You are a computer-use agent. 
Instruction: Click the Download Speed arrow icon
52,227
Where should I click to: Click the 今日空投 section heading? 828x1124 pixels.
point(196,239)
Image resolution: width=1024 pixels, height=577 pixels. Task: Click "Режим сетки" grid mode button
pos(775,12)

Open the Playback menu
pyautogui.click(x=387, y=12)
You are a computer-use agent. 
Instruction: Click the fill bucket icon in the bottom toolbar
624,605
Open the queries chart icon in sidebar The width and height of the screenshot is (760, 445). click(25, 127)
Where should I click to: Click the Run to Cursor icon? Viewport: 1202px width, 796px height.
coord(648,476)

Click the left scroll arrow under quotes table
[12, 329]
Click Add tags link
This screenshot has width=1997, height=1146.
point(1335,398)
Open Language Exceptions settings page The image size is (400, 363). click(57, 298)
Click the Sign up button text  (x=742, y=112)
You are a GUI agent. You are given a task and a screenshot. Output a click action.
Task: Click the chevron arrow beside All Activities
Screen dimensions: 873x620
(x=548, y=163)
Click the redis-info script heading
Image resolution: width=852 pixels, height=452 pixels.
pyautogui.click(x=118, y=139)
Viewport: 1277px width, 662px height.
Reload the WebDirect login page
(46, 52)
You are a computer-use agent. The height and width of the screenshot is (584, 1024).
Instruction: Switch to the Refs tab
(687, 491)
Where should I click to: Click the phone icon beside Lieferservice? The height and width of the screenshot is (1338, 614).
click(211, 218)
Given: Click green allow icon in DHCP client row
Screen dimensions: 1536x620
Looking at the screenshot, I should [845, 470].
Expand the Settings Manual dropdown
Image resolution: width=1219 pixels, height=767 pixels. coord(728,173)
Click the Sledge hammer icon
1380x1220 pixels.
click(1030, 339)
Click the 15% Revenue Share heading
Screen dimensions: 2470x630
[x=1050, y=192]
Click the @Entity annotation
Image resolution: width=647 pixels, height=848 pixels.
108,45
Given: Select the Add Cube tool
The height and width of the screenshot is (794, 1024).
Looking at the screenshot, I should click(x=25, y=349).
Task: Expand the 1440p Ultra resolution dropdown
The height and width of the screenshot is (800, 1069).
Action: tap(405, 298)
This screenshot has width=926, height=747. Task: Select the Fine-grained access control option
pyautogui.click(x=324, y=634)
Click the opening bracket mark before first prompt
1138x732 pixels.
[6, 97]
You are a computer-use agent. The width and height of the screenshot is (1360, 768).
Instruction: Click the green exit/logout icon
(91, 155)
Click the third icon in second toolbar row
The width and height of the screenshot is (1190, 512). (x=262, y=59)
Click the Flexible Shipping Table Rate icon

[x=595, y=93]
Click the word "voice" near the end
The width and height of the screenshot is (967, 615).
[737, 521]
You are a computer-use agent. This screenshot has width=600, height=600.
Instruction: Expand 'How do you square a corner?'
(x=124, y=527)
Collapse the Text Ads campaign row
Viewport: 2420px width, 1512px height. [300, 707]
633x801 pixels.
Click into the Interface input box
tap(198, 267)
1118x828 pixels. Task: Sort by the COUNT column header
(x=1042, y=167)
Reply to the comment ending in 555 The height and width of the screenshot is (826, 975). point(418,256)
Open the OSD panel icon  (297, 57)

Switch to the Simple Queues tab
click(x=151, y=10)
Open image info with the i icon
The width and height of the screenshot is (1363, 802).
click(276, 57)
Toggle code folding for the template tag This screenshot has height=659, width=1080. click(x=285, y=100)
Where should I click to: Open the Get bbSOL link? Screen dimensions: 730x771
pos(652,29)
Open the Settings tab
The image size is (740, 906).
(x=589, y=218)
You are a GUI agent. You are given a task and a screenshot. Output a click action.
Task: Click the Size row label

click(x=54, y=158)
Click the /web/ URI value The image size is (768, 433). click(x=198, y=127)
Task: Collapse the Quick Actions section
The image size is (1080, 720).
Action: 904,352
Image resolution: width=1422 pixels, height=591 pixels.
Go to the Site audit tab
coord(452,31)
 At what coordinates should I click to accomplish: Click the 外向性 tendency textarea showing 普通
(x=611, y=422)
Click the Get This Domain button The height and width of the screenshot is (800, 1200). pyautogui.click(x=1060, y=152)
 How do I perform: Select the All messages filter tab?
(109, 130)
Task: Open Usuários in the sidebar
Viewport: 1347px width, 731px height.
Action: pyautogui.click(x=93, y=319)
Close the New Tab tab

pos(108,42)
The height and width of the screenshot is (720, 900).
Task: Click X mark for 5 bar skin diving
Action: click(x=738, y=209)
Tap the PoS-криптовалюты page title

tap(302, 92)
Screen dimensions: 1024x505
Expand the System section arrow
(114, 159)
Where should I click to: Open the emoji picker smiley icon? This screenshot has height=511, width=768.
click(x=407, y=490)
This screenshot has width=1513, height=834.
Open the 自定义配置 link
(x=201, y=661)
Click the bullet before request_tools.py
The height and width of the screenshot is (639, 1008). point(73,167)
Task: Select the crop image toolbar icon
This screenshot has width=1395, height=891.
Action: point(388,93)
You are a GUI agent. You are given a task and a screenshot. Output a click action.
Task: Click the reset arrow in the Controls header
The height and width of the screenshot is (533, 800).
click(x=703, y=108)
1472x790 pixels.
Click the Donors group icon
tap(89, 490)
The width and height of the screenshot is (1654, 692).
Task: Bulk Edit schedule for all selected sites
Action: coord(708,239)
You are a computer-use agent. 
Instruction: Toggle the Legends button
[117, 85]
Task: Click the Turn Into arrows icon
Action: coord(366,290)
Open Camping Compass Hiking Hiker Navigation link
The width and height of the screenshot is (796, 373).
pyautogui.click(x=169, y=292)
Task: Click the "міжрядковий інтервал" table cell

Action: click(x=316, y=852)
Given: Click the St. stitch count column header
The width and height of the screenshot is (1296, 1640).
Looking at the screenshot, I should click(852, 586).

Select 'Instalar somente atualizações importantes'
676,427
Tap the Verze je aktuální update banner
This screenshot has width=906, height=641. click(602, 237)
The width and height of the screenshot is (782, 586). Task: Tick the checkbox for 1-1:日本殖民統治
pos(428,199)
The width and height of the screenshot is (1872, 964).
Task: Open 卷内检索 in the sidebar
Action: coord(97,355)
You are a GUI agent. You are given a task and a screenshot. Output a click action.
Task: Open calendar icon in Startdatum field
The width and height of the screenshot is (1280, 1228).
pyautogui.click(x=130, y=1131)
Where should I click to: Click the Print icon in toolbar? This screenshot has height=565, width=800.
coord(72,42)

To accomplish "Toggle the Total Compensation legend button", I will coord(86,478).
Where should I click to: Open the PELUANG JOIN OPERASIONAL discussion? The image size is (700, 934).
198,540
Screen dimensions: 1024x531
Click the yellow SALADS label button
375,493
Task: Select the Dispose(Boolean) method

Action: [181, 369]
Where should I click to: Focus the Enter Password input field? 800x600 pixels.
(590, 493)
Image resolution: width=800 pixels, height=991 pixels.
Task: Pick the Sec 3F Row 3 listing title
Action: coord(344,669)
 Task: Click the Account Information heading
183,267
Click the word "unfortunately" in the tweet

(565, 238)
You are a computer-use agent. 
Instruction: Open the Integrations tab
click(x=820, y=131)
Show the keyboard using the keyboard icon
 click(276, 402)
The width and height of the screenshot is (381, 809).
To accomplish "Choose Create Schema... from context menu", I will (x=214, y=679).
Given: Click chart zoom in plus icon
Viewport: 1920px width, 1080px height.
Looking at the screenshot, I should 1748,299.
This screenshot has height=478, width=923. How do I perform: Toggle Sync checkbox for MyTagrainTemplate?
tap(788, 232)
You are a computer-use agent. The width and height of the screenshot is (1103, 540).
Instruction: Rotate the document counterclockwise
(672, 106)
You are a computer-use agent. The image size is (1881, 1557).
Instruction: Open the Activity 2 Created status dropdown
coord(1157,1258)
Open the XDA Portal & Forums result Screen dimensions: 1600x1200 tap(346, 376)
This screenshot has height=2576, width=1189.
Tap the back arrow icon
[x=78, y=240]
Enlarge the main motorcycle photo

» WHAT THE EXERCISE ASKS: Start at the line containing "Viewport: 1920px width, 1080px height.". Repeat it and each line after it, word for word, to the end of the records.

» TASK RESPONSE:
Viewport: 1920px width, 1080px height.
Looking at the screenshot, I should 1748,299.
This screenshot has height=478, width=923. How do I perform: Toggle Sync checkbox for MyTagrainTemplate?
tap(788, 232)
You are a computer-use agent. The width and height of the screenshot is (1103, 540).
Instruction: Rotate the document counterclockwise
(672, 106)
You are a computer-use agent. The image size is (1881, 1557).
Instruction: Open the Activity 2 Created status dropdown
coord(1157,1258)
Open the XDA Portal & Forums result Screen dimensions: 1600x1200 tap(346, 376)
This screenshot has height=2576, width=1189.
Tap the back arrow icon
[x=78, y=240]
Enlarge the main motorcycle photo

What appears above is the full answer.